Our approach has been implemented in CLAMSE (Clustering Amendments with Semantic
Embeddings), an alternative system to Similis, which relies on Sentence-BERT [1] PTLMs for
converting amendments into embeddings, and then groups similar embeddings via a hierarchical
agglomerative clustering (HAC) technique.
    The preliminary experiments we conducted yielded promising results showing the effective-
ness of adopting solutions based on PTLMs in demanding processes of public administration,
with the advantage of simplifying the development process by eliminating the need for building
from-scratch implementations or task-specific models.

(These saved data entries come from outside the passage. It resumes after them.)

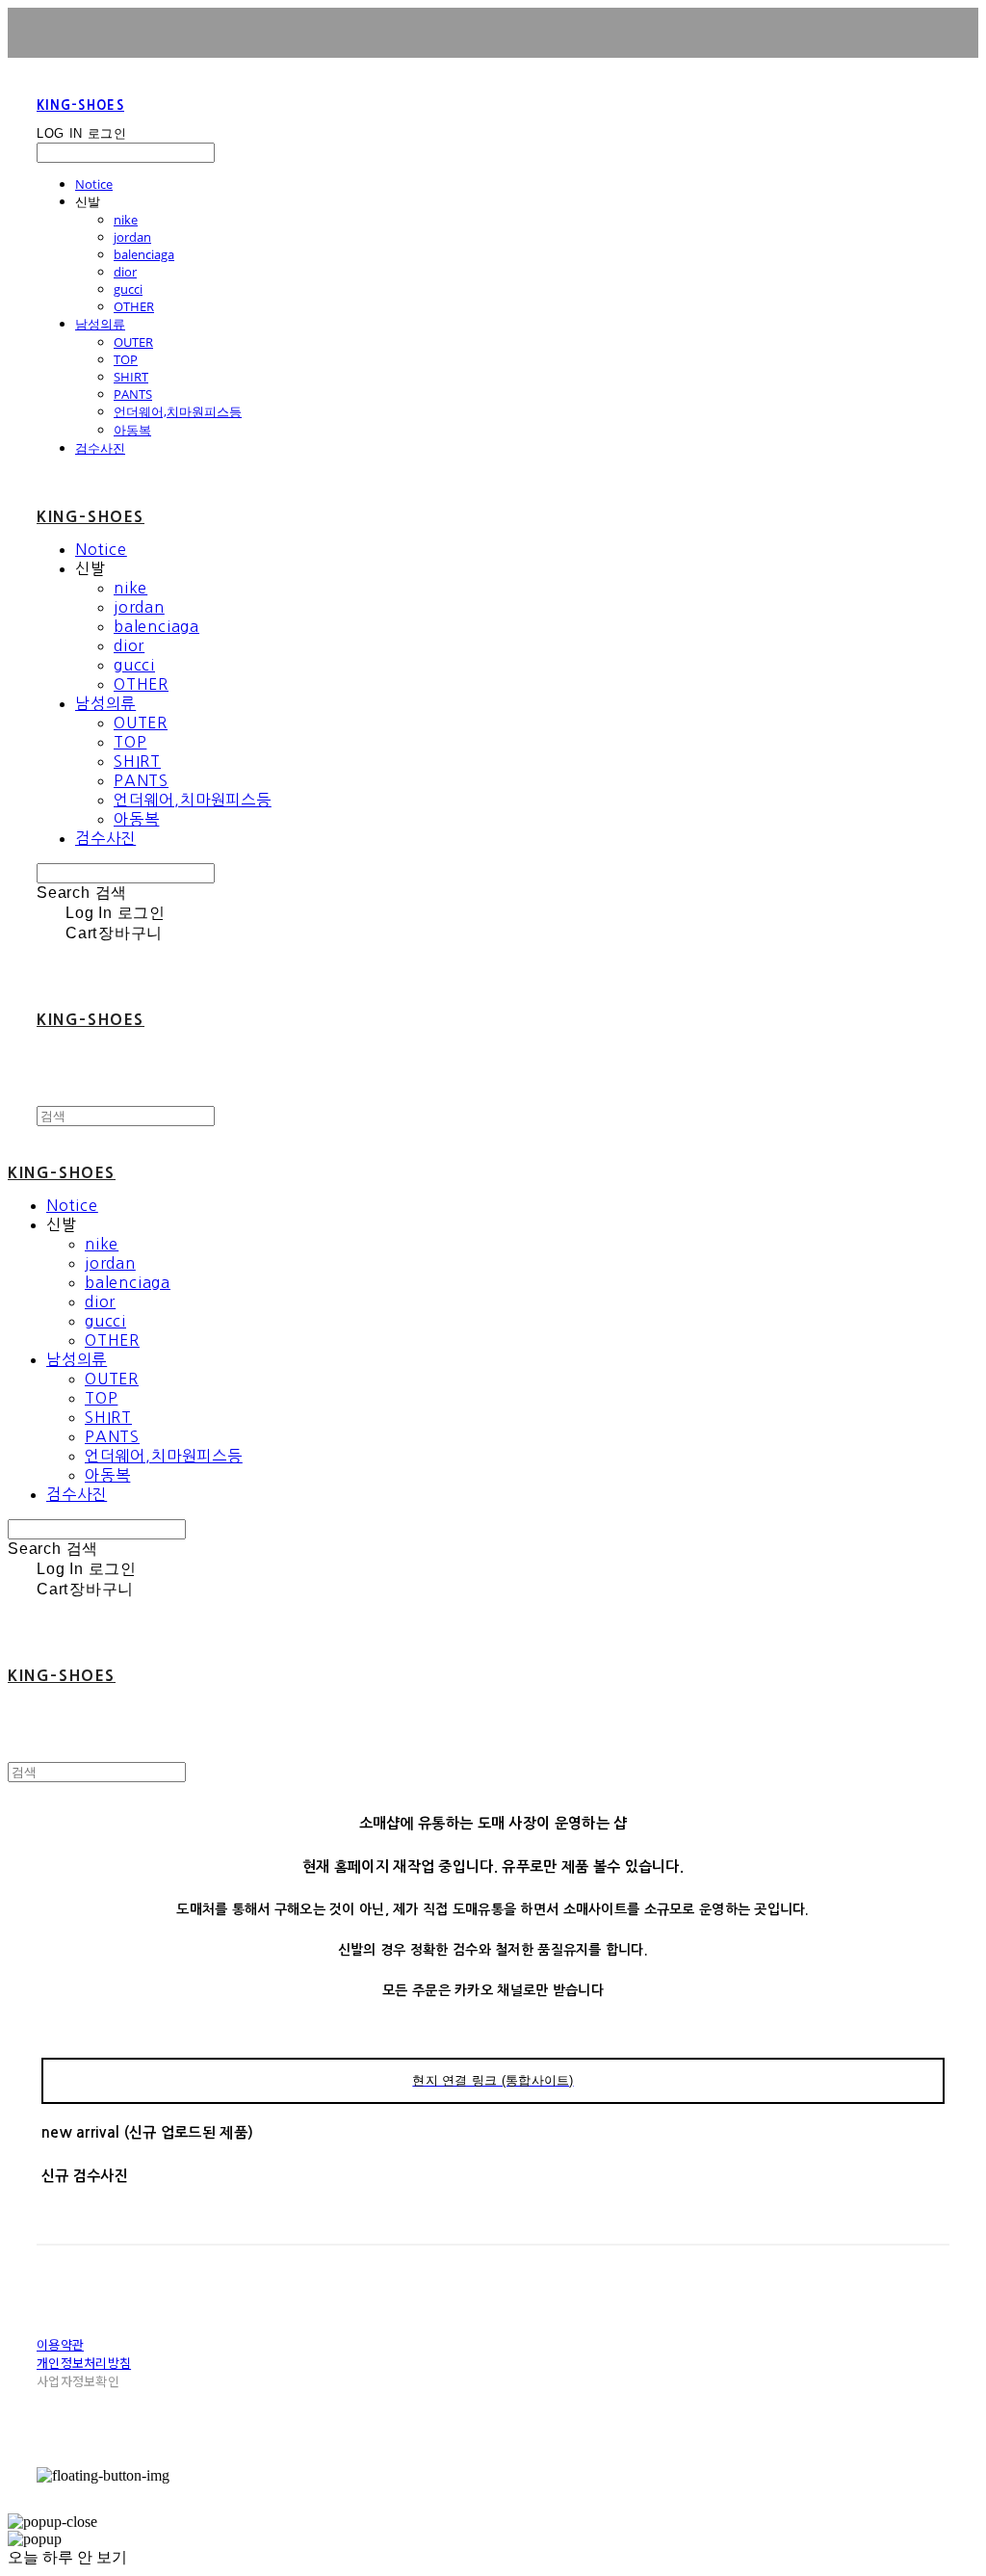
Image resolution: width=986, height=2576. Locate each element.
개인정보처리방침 (84, 2362)
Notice (94, 184)
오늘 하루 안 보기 (67, 2557)
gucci (128, 289)
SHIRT (131, 376)
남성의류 (100, 323)
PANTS (133, 394)
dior (125, 271)
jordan (132, 237)
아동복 (132, 429)
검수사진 (100, 448)
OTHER (134, 306)
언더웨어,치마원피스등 (178, 411)
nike (126, 219)
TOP (126, 359)
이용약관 (60, 2344)
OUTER (133, 342)
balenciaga (144, 254)
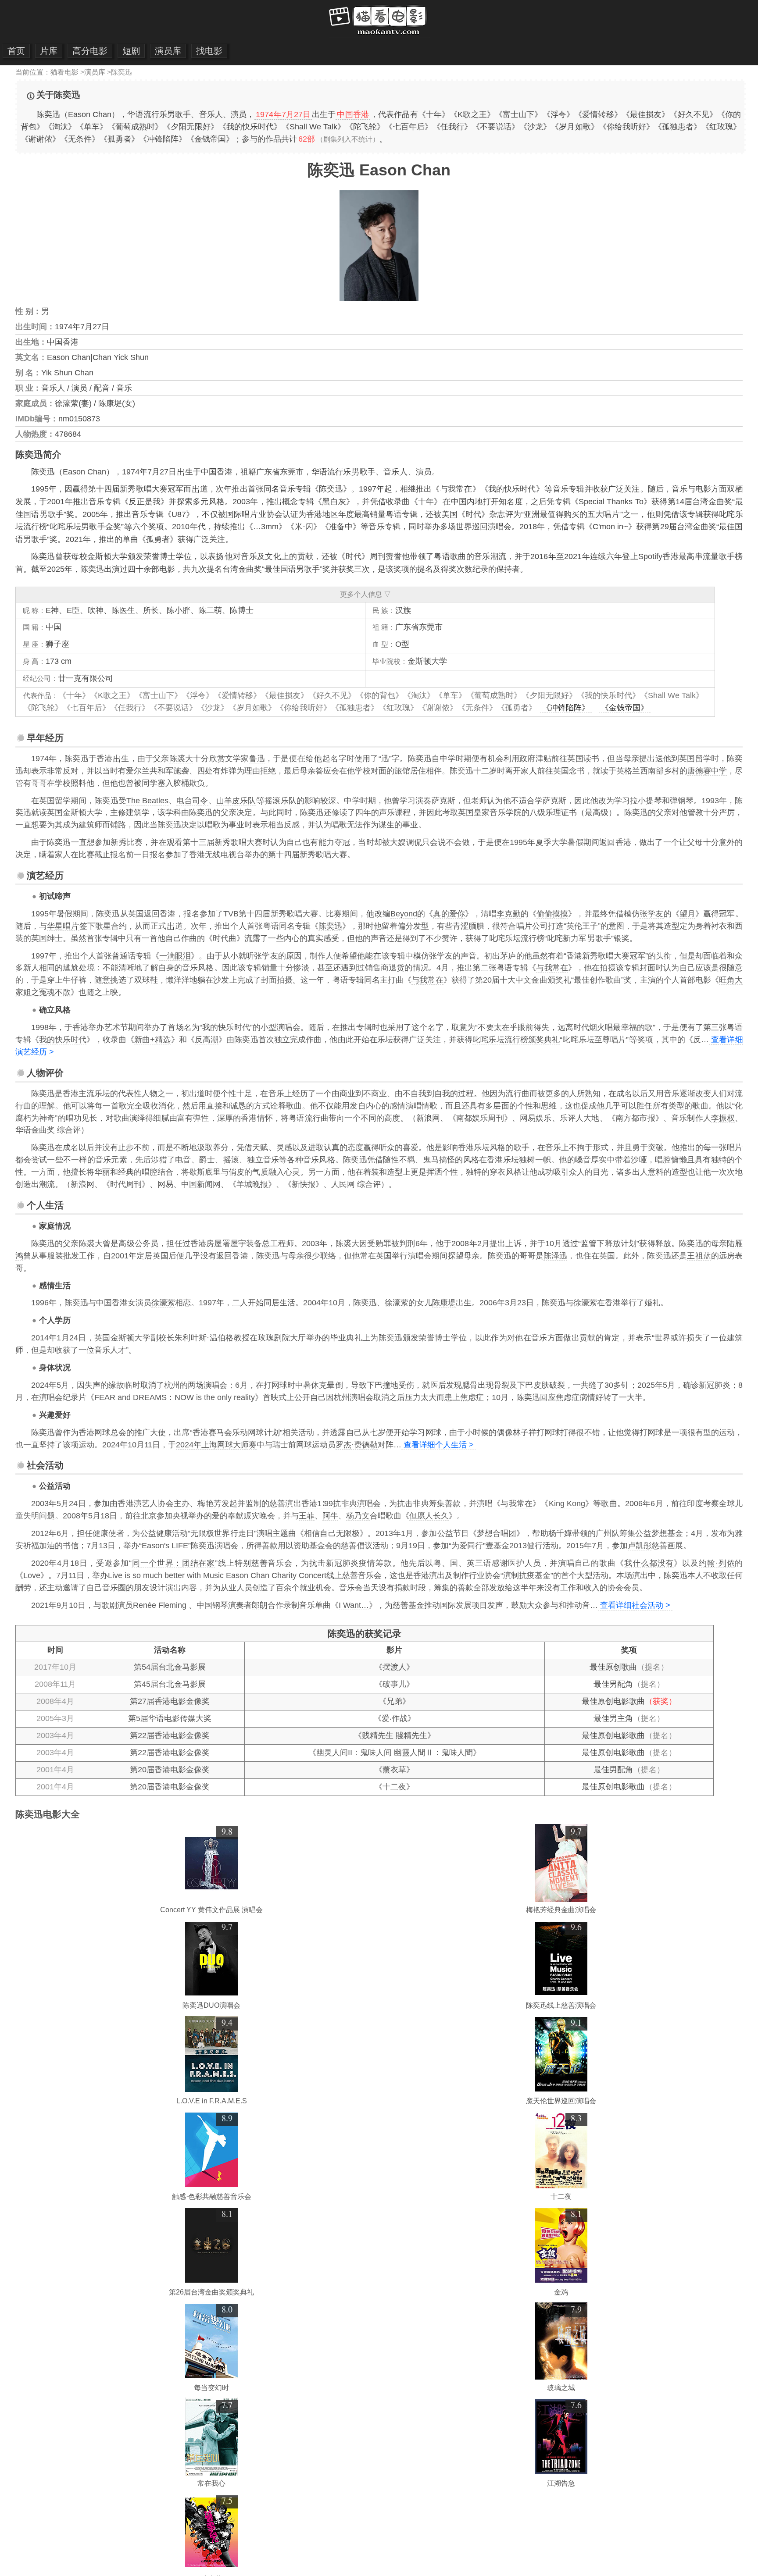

    The rest of the paper is organized as follows. In Section 2 we discuss related works and the
pre-existent approach to amendments clustering. In Section 3 we illustrate our PTLM solution
and in Section 4 we report on its evaluation. Finally, in Section 5 we draw some conclusions.


2. Related work and earlier solution
In recent years, there has been a growing emphasis on leveraging advanced text processing
techniques to enhance institutional work globally. In the context of a collaboration between
Roma Tre University and the Senate of the Italian Republic, and more generally in the application
of artificial intelligence systems to support legislative activities, several important studies have
been carried out. A machine learning system for the classification of documents has been
developed [2], and another important contribution concerned the implementation of a system
that exploits Sentence-BERT [1] for the alignment of stenographic reports with audio recordings
of parliamentary sessions [3], representing steps forward in the digital transformation of
legislative practices.
   A pivotal aspect of this evolution lies in the transition from traditional vectorization methods
towards more semantic-based approaches. In the domain of text clustering, Term Frequency-
Inverse Document Frequency (TF-IDF) stands out as one of the most commonly employed
methods for representing textual data. However, TF-IDF fails to incorporate the positional and
contextual aspects of words within sentences. A study conducted simulations to demonstrate
that BERT consistently outperforms the TF-IDF method [4]. Furthermore, recent studies
have employed Sentence-BERT as a vectorization technique before clustering analysis [5].
Comparisons have been made between Sentence-BERT and traditional methods. Sentence-
BERT emerged as particularly adept at understanding topics within clustering algorithms [6].
Other research works also have showcased the effectiveness of semantic embeddings derived
from foundation models in clustering endeavors in the realm of dataset deduplication [7].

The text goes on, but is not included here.